Information provided >>

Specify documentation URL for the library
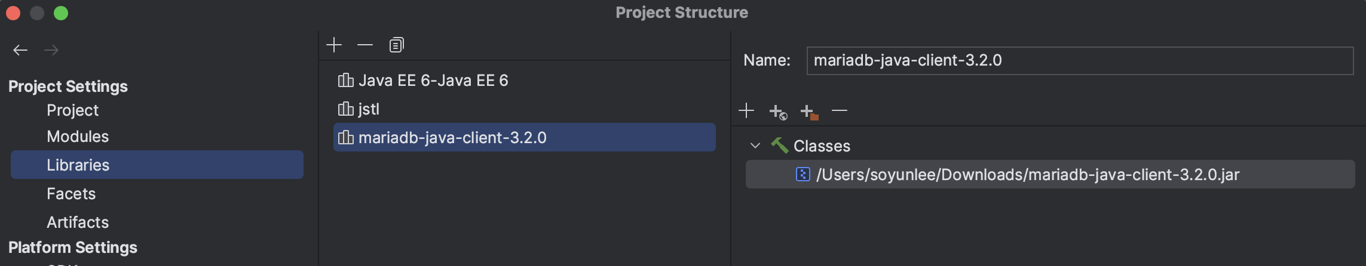Viewport: 1366px width, 266px height. tap(778, 111)
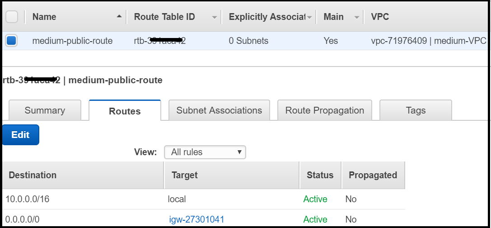The image size is (491, 228).
Task: Sort ascending by the Name column arrow
Action: click(119, 17)
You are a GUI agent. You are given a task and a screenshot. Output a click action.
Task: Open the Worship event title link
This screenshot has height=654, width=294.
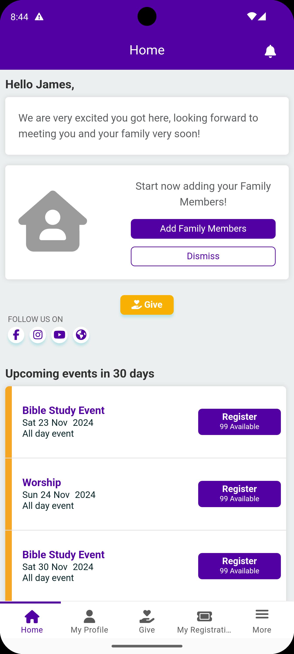coord(42,482)
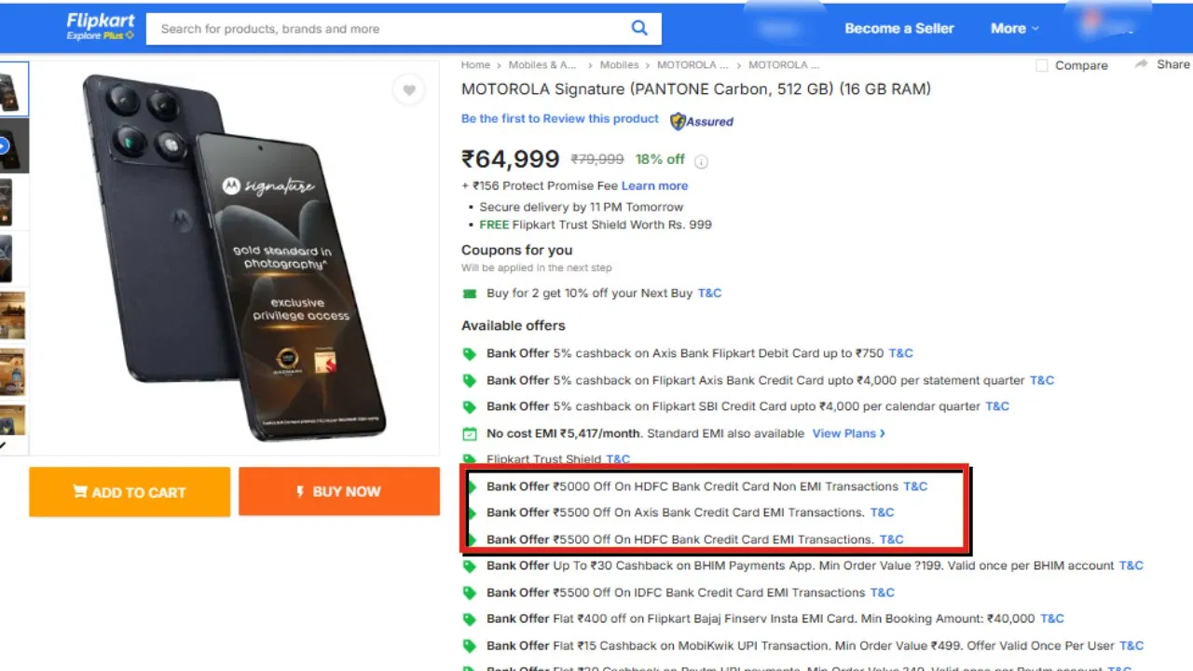Click the search magnifier icon
This screenshot has height=671, width=1193.
tap(639, 28)
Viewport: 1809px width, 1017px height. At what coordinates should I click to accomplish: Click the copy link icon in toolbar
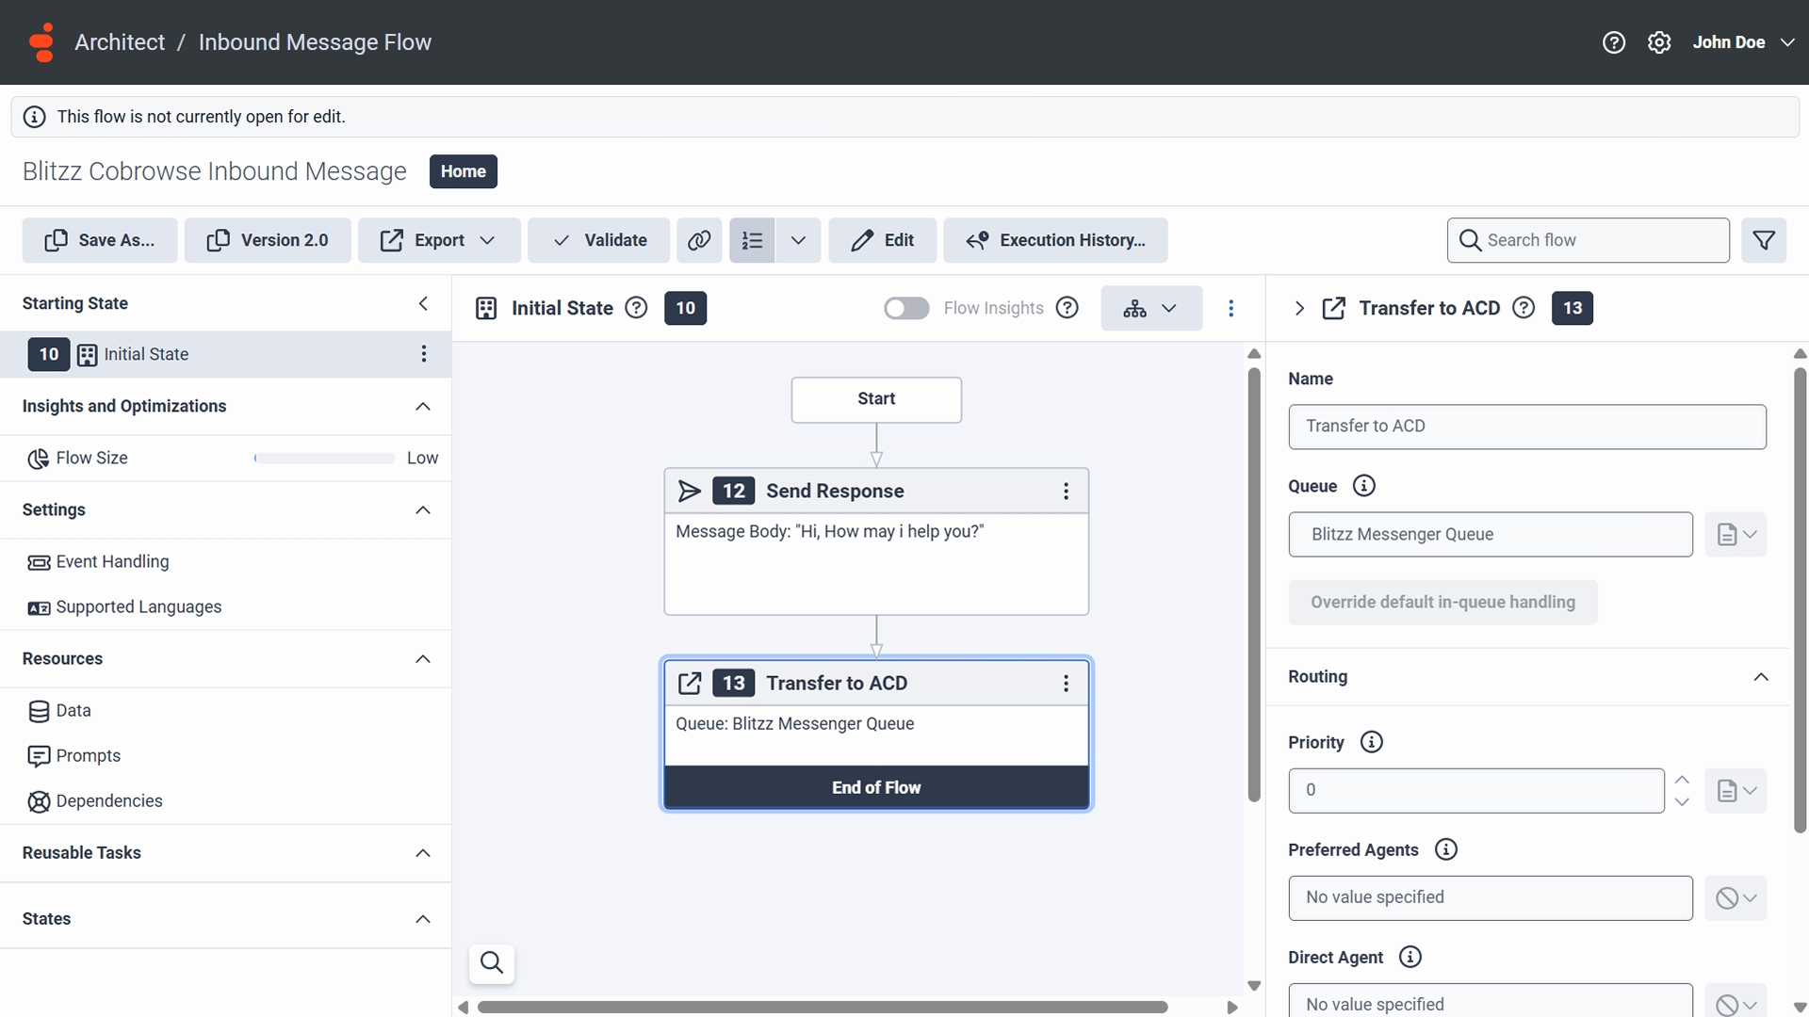[x=699, y=240]
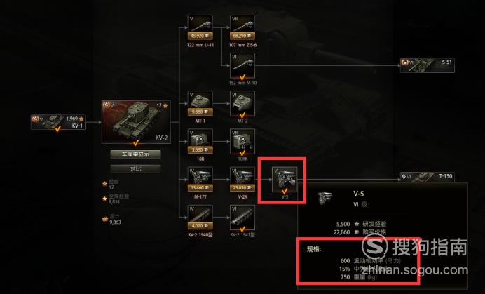This screenshot has height=294, width=485.
Task: Select the 122 mm U-11 gun module
Action: 200,27

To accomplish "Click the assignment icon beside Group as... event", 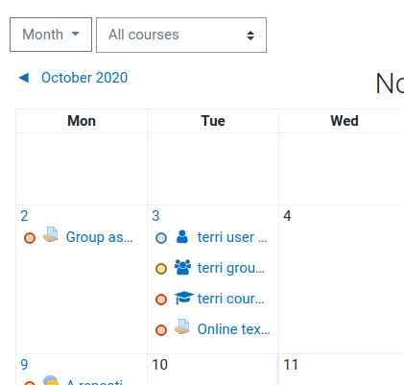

Your task >>
Reproduce all of the records above, changing every instance of "event" to "activity" and leaving everything else unchanged. Omit the pictures from your answer.

Output for this task >>
Specify documentation URL for the library
Viewport: 1366px width, 266px height. tap(778, 111)
The image size is (491, 228).
Task: Sort ascending by the Name column arrow
Action: click(119, 17)
You are a GUI agent. You are given a task and a screenshot. Output a click action.
Task: Open the Worship activity title link
This screenshot has height=654, width=294.
coord(42,482)
Click the search magnifier icon
This screenshot has height=671, width=1193.
tap(639, 28)
Viewport: 1809px width, 1017px height. At what coordinates should I click to accomplish: Click the copy link icon in toolbar
[x=699, y=240]
This screenshot has height=294, width=485.
Task: Select the 122 mm U-11 gun module
Action: 200,27

To accomplish "Click the assignment icon beside Group as... activity", 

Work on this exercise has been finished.